Banking group Barclays reported higher than expected pre-tax profit for 2010 at £6.07 billion, while its employee bonus and other performance related payouts pool dropped by 7% to £3.4 billion.
The bank had reported a pre-tax profit of £4.59 billion for the year 2009 and profit for 2010 is higher than £5.7 billion predicted by a Reuters poll of analysts.
Underlying profit for 2010 was reported at £5.46 billion, a growth of 11% over 2009.
In a statement chief executive Bob Diamond said he will try to accelerate the pace of the bank’s financial performance in an increasingly regulated environment.
“The returns we are currently generating will not be acceptable to our shareholders over the medium term”, said Mr. Diamond.
The profit was partially boosted by smaller provision for bad loans. Provisions declined by 30% over last year to £5.67 billion. However, the current profit is nearly half of £11.6 billion overall profit recorded in 2009, swelled by a £6.3 billion one time gain on the sales of Barclays Global Investors fund management unit to US firm BlackRock.
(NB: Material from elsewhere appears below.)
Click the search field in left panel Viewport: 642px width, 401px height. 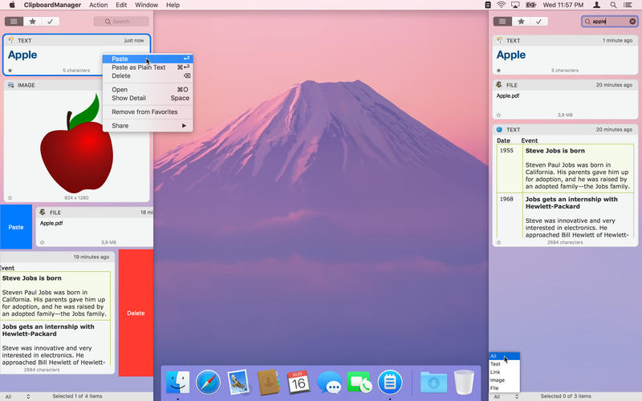tap(121, 22)
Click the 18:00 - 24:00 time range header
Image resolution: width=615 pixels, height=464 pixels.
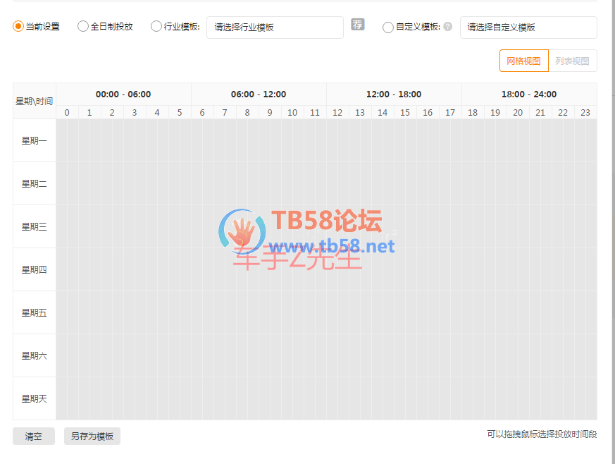point(528,94)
Talking about the contentious issue of bonus payouts, Mr. Diamond said: “It is the compensation based on the year just ended”.
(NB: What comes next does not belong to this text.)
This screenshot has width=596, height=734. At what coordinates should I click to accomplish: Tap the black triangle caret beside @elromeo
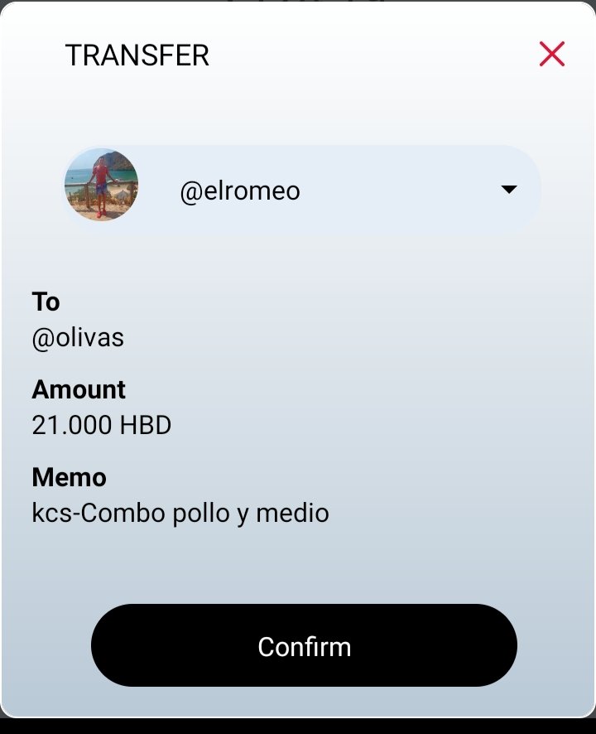point(508,189)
Total performance based bonuses awarded at Barclays Capital – the investment banking arm, was down by 12% to £2.6 billion. Total payouts – including salaries and bonuses, also dropped for Barclays Capital employees.
Total staff cost across the group was higher by 20% and was recorded at £11.9 billion for the year. Mr. Diamond said that bonus payout will be deferred by three years as required by the new regulations and final payout will be held back till the bank had sufficient reserves.
“We are committed to demonstrating that we are both responsible in our compensation decisions and practices and that we take our regulatory obligations and UK government commitments seriously”, said Mr. Diamond.
The bank proposed a final dividend of 2.5p, taking the total dividend to 5.5p for the year compared to 2.5p paid in 2009.